Koizumi from the beginning flatly rejected the Chinese demand, suggesting, quietly, that it bordered on Chinese meddling in Japan’s domestic affairs. Instead, Japan’s Kantei countered the Chinese maneuver with intensified expressions of concern over the dramatic increases in China’s military spending, the haziness of Beijing’s public explanations of that spending’s real magnitude, and the purposes to which all of this new military capability would be put.
Further, consider the Kantei’s reaction late last year when the Japanese weekly magazine, Shukan Bunshun, published a potentially explosive article. The article revealed that a Japanese diplomat working in the Shanghai Consulate committed suicide in May of 2004. It appeared, from the notes he left for colleagues and family, that he was driven to this tragic end by the efforts of Chinese intelligence officers to compromise him.
Once the incident was confirmed by the Japanese Foreign Ministry, the Kantei senior leadership responded sharply, but diplomatically. They commented that, if true, the actions of the Chinese intelligence service officers violated the Vienna Convention on Diplomatic Relations. And they ordered the Ministry of Foreign Affairs, which obviously had known about the incident since it happened, to demand an explanation from their Chinese counterparts.
China’s leadership appears to have been thrown off balance by this change in Tokyo’s behavior.

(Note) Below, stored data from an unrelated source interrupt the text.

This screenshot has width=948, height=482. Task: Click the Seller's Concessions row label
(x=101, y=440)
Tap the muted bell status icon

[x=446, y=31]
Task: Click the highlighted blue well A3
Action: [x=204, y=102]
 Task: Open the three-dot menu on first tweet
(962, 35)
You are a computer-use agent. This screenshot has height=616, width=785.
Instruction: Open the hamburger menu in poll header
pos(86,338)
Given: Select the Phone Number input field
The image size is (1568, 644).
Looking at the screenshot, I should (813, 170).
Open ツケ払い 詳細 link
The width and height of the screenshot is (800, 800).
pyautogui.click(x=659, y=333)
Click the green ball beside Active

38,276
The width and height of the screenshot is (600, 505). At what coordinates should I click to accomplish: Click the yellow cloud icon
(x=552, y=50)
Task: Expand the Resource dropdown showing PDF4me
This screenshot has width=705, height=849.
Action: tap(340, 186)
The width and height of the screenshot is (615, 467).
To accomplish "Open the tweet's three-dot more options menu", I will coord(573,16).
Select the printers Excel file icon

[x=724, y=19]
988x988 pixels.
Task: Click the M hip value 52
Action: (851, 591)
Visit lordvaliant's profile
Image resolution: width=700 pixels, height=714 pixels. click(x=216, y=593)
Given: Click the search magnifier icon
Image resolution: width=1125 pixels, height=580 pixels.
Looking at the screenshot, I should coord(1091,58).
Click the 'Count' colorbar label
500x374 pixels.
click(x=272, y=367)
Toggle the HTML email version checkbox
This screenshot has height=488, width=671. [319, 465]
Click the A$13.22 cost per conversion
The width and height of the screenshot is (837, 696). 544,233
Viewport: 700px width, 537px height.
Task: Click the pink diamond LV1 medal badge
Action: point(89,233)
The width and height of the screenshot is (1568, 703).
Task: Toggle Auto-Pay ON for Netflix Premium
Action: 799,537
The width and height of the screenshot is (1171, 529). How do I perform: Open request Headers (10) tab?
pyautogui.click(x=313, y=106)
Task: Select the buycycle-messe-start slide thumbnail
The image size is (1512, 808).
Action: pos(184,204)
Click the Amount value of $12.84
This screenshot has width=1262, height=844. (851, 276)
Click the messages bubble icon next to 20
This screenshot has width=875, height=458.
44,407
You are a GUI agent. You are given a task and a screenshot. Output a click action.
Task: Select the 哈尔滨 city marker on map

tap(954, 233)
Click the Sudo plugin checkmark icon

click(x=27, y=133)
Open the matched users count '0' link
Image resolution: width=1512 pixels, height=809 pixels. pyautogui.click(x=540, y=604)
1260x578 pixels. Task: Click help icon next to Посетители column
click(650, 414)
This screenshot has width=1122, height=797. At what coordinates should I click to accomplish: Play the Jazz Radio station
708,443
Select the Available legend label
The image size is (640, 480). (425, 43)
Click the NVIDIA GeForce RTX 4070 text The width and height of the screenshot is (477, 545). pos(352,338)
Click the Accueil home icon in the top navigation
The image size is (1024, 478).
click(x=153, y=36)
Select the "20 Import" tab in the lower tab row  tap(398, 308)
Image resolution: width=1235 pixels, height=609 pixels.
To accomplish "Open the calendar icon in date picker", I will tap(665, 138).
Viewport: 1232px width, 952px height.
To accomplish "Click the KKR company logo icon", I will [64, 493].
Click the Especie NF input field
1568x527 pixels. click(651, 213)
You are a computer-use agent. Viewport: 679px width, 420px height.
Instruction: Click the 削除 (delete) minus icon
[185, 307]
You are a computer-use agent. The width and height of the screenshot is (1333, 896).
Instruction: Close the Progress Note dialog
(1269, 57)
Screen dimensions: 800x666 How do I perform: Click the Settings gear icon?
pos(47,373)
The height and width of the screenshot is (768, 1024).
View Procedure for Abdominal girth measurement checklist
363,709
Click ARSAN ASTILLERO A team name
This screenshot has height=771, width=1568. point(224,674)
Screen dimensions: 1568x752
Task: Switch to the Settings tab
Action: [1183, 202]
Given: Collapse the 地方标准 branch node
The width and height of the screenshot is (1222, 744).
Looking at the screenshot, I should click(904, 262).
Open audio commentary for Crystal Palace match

Japan’s previous regimes had been willing to accommodate Chinese demands in order to maintain bilateral relations. So Beijing continued their vociferous public demands that Prime Minister Koizumi renounce his visits to Yasukuni Shrine. Well, it’s true that their efforts earned the sympathy of anti-Koizumi groups and individuals who’ve found it a convenient issue with which to attack Koizumi. And somehow Beijing’s international PR specialists have been able to get nearly all of Japan’s political journalists to add a near-set-phrase at the beginning of their articles attributing tension in the bilateral relationship to Koizumi’s Yasukuni visits. It’s as if a tension-free bilateral relationship would suddenly bloom were Koizumi only to announce suspension of those appalling visits!
This extraordinary PR coup, and the eager adoption by Koizumi’s political opponents of what he’s labeled the “Yasukuni Card,” seems to have obscured the effect China’s continued demands was having on Japan’s attentive public opinion. The longer and louder China complained about the Yasukuni visits, the lower China’s public opinion ratings fell in Japan. It took some time for China’s leadership to realize that their Yasukuni Shrine tactic had backfired. But it now appears that China’s leadership has recognized the significance of that miscalculation, and is prepared to move on to substantive issues.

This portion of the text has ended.